Edit : New exciting development! QMutex going crazy.... (or is it the owner?)

allocating 152 bytes at 0x81c0cb1...
allocating 36 bytes at 0x81c0d49...
allocating 72 bytes at 0x81c0d6d...
allocating 8 bytes at 0x81c0db5...
allocating 92 bytes at 0x81c0dbd...
allocating 8 bytes at 0x81c0e19...
allocating 24 bytes at 0x81c0e21...

Program received signal SIGSEGV, Segmentation fault.
[Switching to Thread -1208551728 (LWP 4141)]
0x006346fc in QMutex::unlock (this=0x81c0db4) at thread/qmutex.cpp:250
250 thread/qmutex.cpp: No such file or directory.
in thread/qmutex.cpp
(gdb) bt
#0 0x006346fc in QMutex::unlock (this=0x81c0db4) at thread/qmutex.cpp:250
#1 0x00696937 in qRegisterResourceData (version=1, tree=0x1314620 "", name=0x1314b20 "", data=0x1315a60 "")
at ../../include/QtCore/../../src/corelib/thread/qmutex.h:84
#2 0x012d4e4c in qInitResources_qstyle () at .rcc/release-shared/qrc_qstyle.cpp:15609
#3 0x012d4e8d in __static_initialization_and_destruction_0 (__initialize_p=Variable "__initialize_p" is not available.
) at .rcc/release-shared/qrc_qstyle.cpp:15612
#4 0x012d4ef5 in __do_global_ctors_aux () from /usr/local/Trolltech/Qt-4.2.2/lib/libQtGui.so.4
#5 0x00e3ead5 in _init () from /usr/local/Trolltech/Qt-4.2.2/lib/libQtGui.so.4
#6 0x008f6b78 in call_init () from /lib/ld-linux.so.2
#7 0x008f6c76 in _dl_init_internal () from /lib/ld-linux.so.2
#8 0x008fa4c3 in dl_open_worker () from /lib/ld-linux.so.2
#9 0x008f67b9 in _dl_catch_error () from /lib/ld-linux.so.2
#10 0x008f9d0a in _dl_open () from /lib/ld-linux.so.2
#11 0x00aa6e04 in dlopen_doit () from /lib/libdl.so.2
#12 0x008f67b9 in _dl_catch_error () from /lib/ld-linux.so.2
#13 0x00aa7400 in _dlerror_run () from /lib/libdl.so.2
#14 0x00aa6d49 in dlopen@@GLIBC_2.1 () from /lib/libdl.so.2
#15 0x006d2dfb in QLibraryPrivate::load_sys (this=0x81c05a4) at plugin/qlibrary_unix.cpp:177
#16 0x006ce1ac in QLibraryPrivate::load (this=0x81c05a4) at plugin/qlibrary.cpp:445
#17 0x006ce1ee in QLibrary::load (this=0xbfb15060) at plugin/qlibrary.cpp:668
#18 0x08049139 in main (argc=Cannot access memory at address 0x174c1
) at main.cpp:58
As you can see in this log a QMutex object receive a unlock call from some Qt function.

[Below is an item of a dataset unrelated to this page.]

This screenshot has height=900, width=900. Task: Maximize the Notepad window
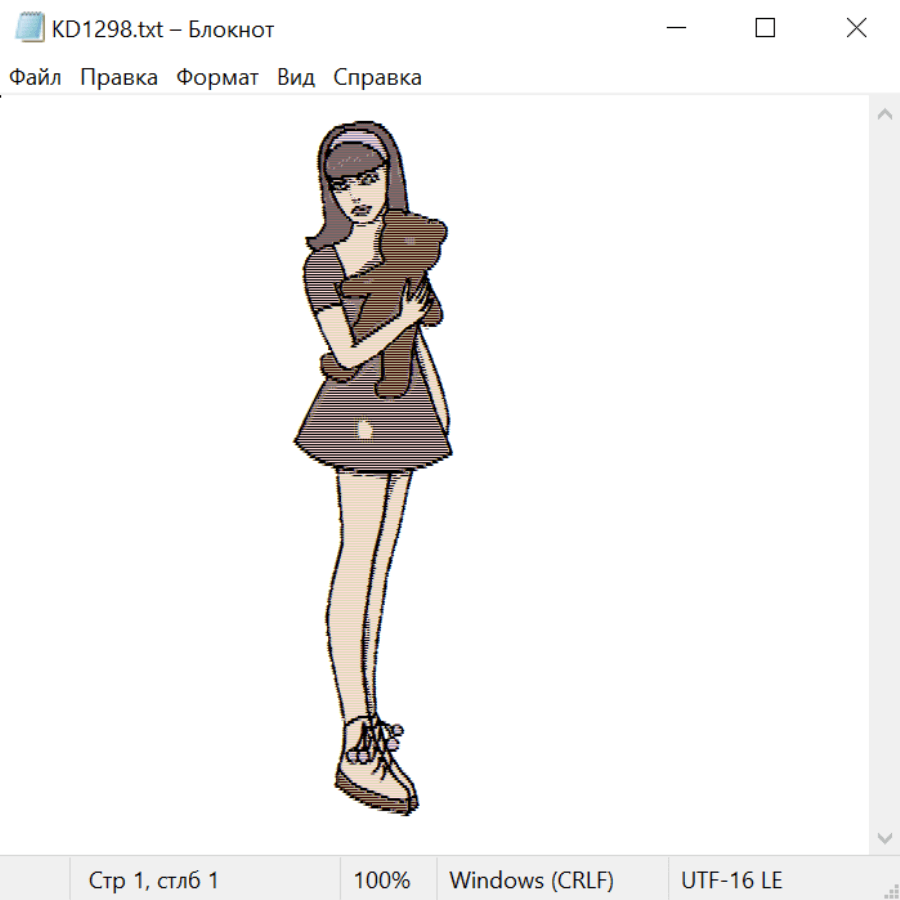765,29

So what's wrong? Well, the address of the mutex is just between two blocks of memory allocated previously. Which mean that the internal variable (especially the private component) have not been initialized properly causing a segfault... Next question is to figure out how the address used as QMutex object has been obtained. And why does it work perfectly when I reduce alloc() to malloc() and dealloc() to free()???

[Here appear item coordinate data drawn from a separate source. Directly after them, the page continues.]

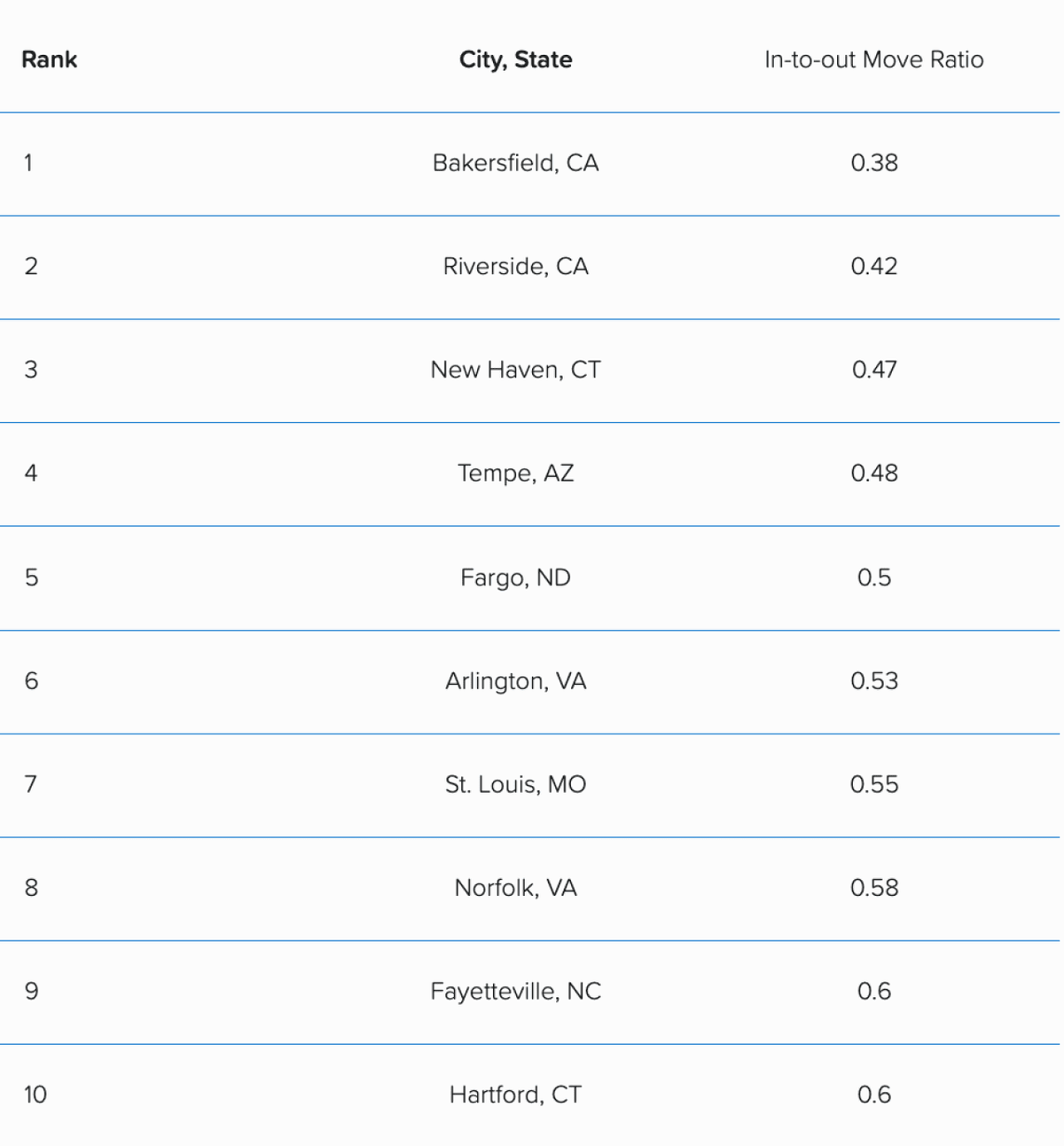The width and height of the screenshot is (1064, 1146).
Task: Select the Fargo, ND row text
Action: click(x=515, y=577)
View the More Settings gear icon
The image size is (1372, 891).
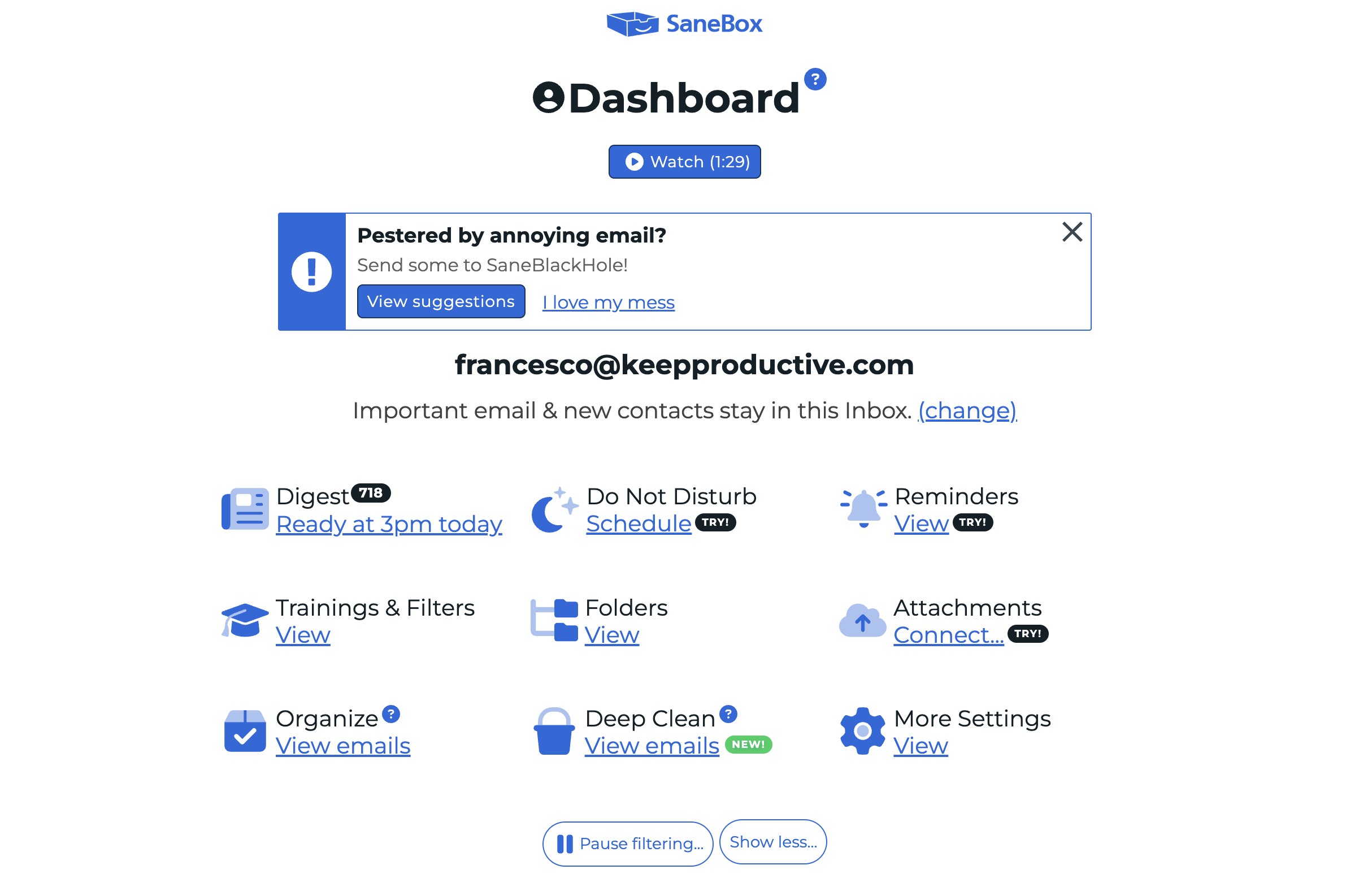pos(860,730)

I'm really puzzled here...:crying:

Edit 2 : I'm about to get mad... When I recompiled my sample plugin WITHOUT linking it to Qt everything went fine. This is :

REALLY REALLY WEIRD
not a proper solutionbut I'll keep it anyway...

So next problem is to disable Qt garbage collection or to manage to destroy the pool after it... Otherwise I get a segfault on exit because the memory owned by the pool is freed before the calls to destructors... Any idea?